This two-volume work presents a systematic theoretical and computational
study of several types of generalizations of separable matrices. The
main attention is paid to fast algorithms (many of linear complexity)
for matrices in semiseparable, quasiseparable, band and companion form.
The work is focused on algorithms of multiplication, inversion and
description of eigenstructure and includes a large number of
illustrative examples throughout the different chapters.

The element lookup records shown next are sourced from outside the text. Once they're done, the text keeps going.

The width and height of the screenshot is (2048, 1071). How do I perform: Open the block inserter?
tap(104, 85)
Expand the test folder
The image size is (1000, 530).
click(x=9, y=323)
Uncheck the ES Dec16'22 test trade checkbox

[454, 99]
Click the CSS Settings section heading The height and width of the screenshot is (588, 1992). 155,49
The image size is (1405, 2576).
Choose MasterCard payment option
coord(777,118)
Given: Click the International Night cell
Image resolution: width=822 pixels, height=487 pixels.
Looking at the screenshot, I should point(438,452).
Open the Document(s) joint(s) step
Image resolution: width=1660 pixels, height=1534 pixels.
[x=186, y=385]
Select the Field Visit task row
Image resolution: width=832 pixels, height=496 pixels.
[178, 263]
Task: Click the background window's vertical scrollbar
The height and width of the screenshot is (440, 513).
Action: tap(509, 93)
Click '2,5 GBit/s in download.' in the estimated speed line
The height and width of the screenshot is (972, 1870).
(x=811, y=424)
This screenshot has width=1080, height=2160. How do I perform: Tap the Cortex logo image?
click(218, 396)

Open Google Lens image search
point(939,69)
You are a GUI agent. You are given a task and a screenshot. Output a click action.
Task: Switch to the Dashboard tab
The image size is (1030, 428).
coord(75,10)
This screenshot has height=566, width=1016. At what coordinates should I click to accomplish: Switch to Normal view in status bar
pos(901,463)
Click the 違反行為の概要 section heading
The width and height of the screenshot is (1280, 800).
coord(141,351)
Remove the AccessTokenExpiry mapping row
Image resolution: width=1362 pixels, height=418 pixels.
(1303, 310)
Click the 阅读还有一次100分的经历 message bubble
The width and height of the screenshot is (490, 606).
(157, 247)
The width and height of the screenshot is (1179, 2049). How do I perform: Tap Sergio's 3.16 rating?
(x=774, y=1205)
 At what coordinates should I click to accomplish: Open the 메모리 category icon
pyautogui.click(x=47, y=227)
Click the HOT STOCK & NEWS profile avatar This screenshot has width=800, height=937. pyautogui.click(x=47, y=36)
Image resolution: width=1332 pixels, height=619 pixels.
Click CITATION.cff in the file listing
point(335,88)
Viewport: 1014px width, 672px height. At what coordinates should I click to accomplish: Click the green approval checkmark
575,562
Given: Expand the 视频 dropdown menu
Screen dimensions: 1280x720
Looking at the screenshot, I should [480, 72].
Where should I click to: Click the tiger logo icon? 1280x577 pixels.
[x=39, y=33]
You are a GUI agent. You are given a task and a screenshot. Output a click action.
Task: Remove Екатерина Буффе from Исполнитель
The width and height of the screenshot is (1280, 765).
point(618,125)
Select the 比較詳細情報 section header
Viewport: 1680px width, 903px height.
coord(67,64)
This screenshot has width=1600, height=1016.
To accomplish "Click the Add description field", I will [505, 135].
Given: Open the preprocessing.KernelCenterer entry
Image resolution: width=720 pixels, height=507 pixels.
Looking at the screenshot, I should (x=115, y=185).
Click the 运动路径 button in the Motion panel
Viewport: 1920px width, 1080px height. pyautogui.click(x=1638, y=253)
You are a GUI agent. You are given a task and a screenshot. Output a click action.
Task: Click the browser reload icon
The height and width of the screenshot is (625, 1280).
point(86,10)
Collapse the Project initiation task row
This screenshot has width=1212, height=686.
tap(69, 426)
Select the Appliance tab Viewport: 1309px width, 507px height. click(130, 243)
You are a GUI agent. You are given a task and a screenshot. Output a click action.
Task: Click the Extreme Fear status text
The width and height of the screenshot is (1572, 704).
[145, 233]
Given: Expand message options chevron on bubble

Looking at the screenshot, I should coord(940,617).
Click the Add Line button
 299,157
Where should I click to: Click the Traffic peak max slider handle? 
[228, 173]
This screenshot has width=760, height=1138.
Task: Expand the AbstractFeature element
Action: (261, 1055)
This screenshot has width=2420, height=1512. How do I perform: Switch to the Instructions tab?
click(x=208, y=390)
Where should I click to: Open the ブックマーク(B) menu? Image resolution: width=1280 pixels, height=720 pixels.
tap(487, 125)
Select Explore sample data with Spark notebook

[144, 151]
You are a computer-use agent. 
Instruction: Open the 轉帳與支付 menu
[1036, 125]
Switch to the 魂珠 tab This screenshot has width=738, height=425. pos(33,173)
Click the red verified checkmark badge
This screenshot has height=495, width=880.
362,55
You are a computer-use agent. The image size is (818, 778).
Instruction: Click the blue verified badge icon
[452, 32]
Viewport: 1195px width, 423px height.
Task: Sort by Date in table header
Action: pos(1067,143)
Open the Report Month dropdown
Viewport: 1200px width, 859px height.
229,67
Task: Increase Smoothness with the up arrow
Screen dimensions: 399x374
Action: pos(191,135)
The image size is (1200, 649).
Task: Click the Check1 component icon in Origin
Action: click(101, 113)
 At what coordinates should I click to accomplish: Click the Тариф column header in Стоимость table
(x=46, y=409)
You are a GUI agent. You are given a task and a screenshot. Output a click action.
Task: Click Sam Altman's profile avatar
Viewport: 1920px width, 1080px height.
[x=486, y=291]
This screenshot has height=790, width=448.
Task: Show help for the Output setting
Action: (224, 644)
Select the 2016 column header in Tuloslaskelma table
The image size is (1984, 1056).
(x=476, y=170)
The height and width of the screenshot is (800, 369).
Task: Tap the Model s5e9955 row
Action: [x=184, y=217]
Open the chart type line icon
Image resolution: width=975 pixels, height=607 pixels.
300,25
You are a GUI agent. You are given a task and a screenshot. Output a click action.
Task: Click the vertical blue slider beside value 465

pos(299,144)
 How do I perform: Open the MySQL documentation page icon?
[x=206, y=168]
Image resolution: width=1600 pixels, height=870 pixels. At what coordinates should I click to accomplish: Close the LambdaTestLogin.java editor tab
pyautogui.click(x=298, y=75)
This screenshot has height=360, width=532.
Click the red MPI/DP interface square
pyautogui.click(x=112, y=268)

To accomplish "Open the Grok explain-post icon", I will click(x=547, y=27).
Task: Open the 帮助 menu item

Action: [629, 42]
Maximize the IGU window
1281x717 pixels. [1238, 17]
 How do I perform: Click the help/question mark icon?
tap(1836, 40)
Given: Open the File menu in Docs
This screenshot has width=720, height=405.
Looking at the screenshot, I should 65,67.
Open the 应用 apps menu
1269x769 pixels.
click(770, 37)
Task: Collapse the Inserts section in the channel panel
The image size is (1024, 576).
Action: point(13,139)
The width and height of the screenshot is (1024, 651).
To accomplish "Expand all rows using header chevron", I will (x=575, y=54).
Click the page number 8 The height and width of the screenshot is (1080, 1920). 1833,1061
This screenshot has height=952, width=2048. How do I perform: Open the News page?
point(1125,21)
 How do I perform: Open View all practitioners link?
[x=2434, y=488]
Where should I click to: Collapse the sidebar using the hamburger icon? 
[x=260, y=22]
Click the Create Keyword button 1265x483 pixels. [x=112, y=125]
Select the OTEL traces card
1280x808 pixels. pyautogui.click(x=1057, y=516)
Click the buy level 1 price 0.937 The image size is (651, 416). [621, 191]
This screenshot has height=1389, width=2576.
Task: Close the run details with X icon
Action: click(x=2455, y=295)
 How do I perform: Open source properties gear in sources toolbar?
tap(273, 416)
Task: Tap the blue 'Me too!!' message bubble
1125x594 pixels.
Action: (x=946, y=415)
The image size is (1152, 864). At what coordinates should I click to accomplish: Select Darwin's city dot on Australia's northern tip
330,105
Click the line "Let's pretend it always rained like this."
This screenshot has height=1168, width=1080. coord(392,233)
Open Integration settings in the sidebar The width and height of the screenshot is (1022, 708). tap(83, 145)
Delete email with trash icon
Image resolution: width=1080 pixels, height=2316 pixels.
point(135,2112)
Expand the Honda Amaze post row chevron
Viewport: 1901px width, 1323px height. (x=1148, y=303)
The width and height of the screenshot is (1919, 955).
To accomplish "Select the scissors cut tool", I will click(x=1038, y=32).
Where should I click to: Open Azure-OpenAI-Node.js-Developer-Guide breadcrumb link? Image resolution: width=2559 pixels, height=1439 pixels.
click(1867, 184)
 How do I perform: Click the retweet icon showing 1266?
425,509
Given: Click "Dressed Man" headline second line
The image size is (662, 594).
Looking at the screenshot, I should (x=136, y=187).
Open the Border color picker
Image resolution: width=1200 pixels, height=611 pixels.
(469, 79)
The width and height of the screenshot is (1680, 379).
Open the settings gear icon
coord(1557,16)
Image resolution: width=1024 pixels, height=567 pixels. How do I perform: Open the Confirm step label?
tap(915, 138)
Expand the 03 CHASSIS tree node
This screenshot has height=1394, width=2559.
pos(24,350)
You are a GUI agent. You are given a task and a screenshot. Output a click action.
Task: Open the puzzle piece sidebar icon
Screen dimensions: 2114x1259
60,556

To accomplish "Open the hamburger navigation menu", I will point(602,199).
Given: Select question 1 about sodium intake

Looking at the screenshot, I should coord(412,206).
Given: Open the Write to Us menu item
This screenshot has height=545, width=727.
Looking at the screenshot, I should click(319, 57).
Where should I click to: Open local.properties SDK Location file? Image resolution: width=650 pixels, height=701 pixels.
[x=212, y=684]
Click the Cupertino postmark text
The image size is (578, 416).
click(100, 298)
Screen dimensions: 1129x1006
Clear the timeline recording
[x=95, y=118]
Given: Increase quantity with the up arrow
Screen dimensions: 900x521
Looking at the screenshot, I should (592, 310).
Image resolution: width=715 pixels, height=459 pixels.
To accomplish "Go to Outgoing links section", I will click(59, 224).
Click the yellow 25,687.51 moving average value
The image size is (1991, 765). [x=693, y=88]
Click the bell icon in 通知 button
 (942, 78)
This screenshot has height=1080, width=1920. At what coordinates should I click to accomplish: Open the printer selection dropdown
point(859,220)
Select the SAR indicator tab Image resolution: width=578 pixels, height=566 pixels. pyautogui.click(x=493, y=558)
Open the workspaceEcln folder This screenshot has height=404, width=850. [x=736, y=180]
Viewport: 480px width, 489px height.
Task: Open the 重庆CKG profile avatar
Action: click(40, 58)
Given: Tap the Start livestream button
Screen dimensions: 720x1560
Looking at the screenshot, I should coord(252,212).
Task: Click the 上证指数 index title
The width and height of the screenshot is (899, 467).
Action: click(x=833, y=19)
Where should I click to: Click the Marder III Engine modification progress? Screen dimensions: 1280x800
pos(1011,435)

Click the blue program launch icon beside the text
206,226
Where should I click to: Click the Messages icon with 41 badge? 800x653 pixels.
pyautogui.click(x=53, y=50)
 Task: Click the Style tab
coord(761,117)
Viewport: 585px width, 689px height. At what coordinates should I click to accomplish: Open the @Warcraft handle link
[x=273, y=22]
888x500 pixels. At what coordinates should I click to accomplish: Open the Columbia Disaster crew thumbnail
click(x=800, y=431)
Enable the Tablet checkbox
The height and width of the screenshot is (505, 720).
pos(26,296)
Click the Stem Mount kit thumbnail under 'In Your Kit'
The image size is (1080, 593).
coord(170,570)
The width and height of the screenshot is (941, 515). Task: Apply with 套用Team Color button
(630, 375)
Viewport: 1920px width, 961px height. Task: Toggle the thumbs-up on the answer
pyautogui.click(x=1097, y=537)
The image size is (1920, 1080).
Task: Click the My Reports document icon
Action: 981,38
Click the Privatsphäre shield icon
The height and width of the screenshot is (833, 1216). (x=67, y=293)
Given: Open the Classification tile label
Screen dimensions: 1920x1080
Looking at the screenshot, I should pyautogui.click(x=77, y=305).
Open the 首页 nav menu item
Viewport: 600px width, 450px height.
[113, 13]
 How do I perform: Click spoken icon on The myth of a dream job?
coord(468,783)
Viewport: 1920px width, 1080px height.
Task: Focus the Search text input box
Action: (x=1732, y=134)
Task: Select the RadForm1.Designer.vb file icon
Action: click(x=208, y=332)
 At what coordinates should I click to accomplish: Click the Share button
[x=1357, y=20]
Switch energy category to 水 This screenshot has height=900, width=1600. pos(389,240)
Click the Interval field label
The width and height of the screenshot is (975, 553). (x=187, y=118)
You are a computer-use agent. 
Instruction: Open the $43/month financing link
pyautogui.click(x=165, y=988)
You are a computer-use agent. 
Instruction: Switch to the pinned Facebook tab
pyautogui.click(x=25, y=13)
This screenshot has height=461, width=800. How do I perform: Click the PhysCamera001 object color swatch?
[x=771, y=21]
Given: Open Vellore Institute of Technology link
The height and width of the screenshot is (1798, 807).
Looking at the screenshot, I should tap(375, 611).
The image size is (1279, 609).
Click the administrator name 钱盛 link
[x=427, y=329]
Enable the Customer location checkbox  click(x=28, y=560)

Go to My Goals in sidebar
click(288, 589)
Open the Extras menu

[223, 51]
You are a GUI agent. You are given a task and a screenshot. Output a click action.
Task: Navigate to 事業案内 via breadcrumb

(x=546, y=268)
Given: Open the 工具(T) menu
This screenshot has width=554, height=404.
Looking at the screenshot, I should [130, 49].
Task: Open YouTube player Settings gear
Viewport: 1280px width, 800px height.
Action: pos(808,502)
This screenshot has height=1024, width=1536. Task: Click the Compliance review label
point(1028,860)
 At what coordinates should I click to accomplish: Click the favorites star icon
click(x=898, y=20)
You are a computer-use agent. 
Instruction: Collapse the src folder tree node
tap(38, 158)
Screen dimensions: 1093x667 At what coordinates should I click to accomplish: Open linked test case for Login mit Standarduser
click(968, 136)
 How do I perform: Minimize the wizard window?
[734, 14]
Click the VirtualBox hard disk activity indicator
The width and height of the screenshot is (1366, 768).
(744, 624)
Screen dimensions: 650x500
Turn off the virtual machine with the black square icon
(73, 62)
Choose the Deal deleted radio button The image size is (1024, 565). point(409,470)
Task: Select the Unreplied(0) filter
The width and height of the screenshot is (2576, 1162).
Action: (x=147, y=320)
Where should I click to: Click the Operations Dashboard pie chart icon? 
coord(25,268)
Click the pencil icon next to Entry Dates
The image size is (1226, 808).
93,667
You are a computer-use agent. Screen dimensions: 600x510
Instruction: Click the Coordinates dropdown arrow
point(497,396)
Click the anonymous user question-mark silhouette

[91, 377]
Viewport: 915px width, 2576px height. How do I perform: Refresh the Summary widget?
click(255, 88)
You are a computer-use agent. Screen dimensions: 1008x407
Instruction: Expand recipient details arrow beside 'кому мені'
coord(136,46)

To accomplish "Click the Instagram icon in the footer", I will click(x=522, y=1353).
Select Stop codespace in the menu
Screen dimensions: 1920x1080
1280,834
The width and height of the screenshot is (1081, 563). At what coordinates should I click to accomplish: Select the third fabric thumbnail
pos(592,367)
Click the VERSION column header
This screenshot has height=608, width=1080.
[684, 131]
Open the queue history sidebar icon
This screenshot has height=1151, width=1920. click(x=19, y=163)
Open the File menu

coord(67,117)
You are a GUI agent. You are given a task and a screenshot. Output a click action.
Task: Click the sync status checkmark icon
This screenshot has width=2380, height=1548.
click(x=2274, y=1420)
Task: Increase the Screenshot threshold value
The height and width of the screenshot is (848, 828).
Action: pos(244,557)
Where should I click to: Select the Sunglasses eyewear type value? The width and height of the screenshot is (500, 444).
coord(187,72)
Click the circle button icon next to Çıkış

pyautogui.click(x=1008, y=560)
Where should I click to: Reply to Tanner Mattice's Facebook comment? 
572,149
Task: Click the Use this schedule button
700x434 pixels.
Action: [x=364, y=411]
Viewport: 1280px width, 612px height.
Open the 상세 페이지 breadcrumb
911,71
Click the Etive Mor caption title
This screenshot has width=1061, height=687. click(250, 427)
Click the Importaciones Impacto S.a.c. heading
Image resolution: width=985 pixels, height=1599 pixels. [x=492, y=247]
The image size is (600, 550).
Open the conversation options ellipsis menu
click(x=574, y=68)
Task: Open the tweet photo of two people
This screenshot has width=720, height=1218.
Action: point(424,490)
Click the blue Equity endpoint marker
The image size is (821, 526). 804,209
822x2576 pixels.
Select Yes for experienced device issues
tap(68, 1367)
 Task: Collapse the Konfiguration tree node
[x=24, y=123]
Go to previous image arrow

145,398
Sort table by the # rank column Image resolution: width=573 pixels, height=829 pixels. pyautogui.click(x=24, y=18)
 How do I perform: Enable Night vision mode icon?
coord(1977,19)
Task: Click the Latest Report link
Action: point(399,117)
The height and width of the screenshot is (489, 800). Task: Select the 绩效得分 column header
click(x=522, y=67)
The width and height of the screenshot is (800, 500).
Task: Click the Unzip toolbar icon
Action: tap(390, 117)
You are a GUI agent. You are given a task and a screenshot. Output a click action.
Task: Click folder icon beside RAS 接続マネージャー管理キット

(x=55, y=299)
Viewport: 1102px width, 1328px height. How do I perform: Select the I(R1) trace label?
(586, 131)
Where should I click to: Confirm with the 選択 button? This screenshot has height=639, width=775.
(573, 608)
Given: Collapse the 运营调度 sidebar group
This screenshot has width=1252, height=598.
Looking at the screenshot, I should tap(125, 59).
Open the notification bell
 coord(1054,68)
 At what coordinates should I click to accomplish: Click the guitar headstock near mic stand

The second volume, consisting of four parts, addresses the eigenvalue
problem for matrices with quasiseparable structure and applications to
the polynomial root finding problem. In the first part the properties of
the characteristic polynomials of principal leading submatrices, the
structure of eigenspaces and the basic methods to compute eigenvalues
are studied in detail for matrices with quasiseparable representation of
the first order. The second part is devoted to the divide and conquer
method, with the main algorithms being derived also for matrices with
quasiseparable representation of order one. The QR iteration method for
some classes of matrices with quasiseparable of any order
representations is studied in the third part. This method is then used
in the last part in order to get a fast solver for the polynomial root
finding problem. The work is based mostly on results obtained by the
authors and their coauthors. Due to its many significant applications
and the accessible style the text will be useful to engineers,
scientists, numerical analysts, computer scientists and mathematicians
alike.